# INFORMATION GIVEN
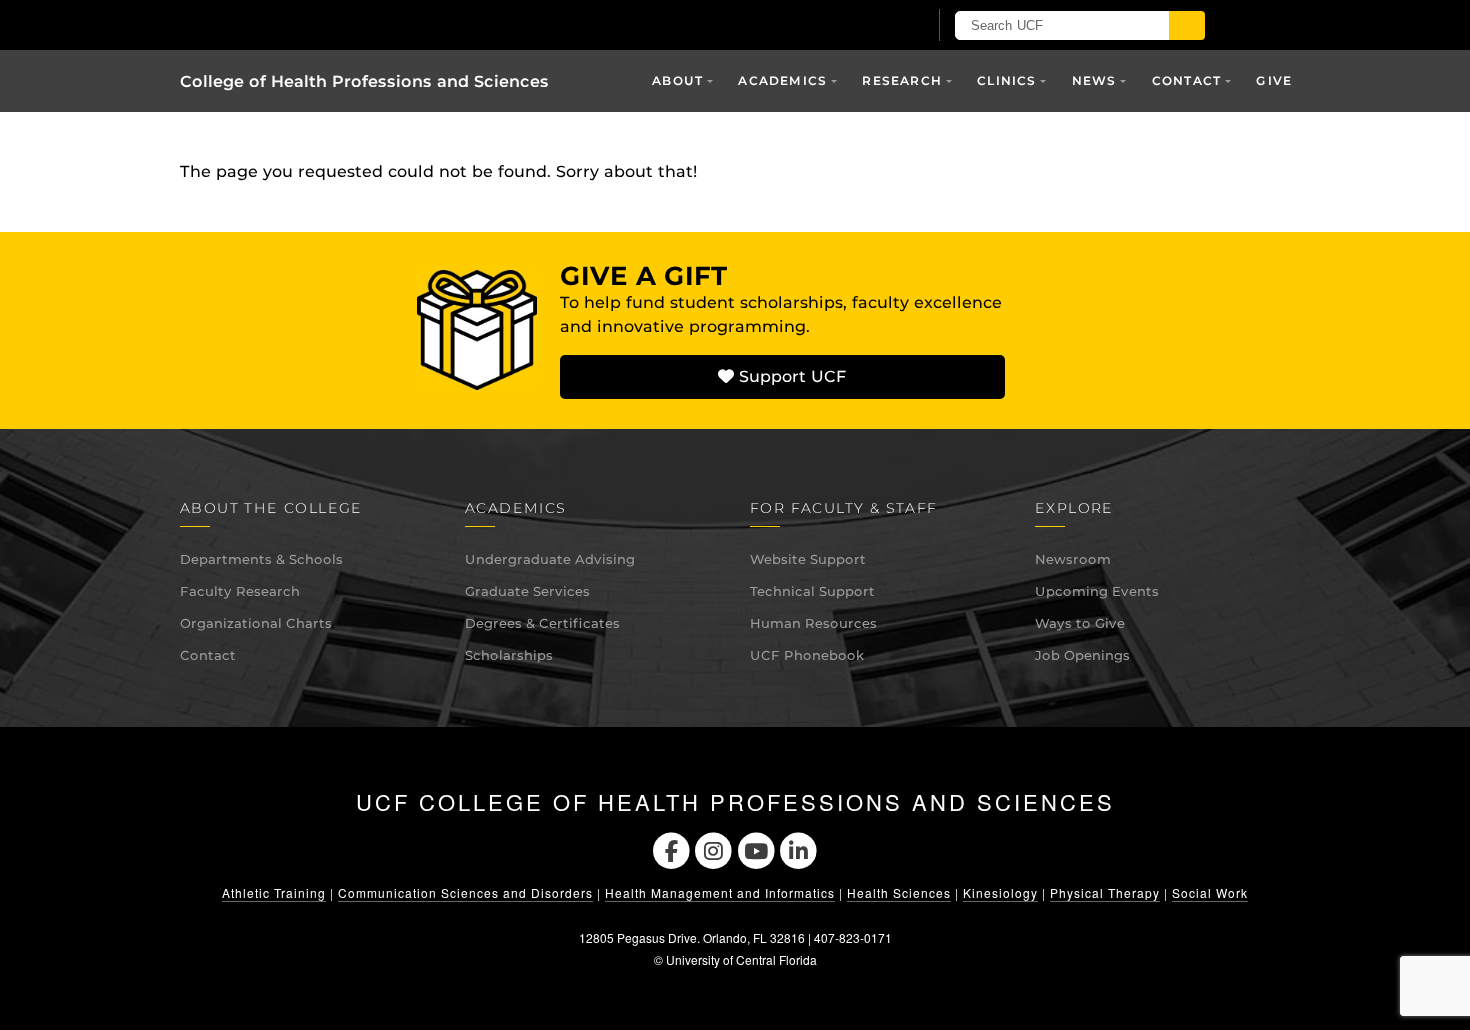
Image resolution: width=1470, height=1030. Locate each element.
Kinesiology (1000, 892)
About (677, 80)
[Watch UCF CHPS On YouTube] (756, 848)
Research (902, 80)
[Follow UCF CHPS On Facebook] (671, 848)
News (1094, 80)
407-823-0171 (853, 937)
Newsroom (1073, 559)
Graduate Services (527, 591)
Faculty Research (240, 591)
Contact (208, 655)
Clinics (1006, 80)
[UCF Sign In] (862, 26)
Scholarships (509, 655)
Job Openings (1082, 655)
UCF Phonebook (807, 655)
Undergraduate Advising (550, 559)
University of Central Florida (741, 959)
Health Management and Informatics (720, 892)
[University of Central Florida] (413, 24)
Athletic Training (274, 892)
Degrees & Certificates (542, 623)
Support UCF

# PROMPT
Reproduce exactly the line that holds "Contact (208, 655)", then every line after it, ending with the final line of the records above.

# RESPONSE BOX
Contact (208, 655)
Clinics (1006, 80)
[UCF Sign In] (862, 26)
Scholarships (509, 655)
Job Openings (1082, 655)
UCF Phonebook (807, 655)
Undergraduate Advising (550, 559)
University of Central Florida (741, 959)
Health Management and Informatics (720, 892)
[University of Central Florida] (413, 24)
Athletic Training (274, 892)
Degrees & Certificates (542, 623)
Support UCF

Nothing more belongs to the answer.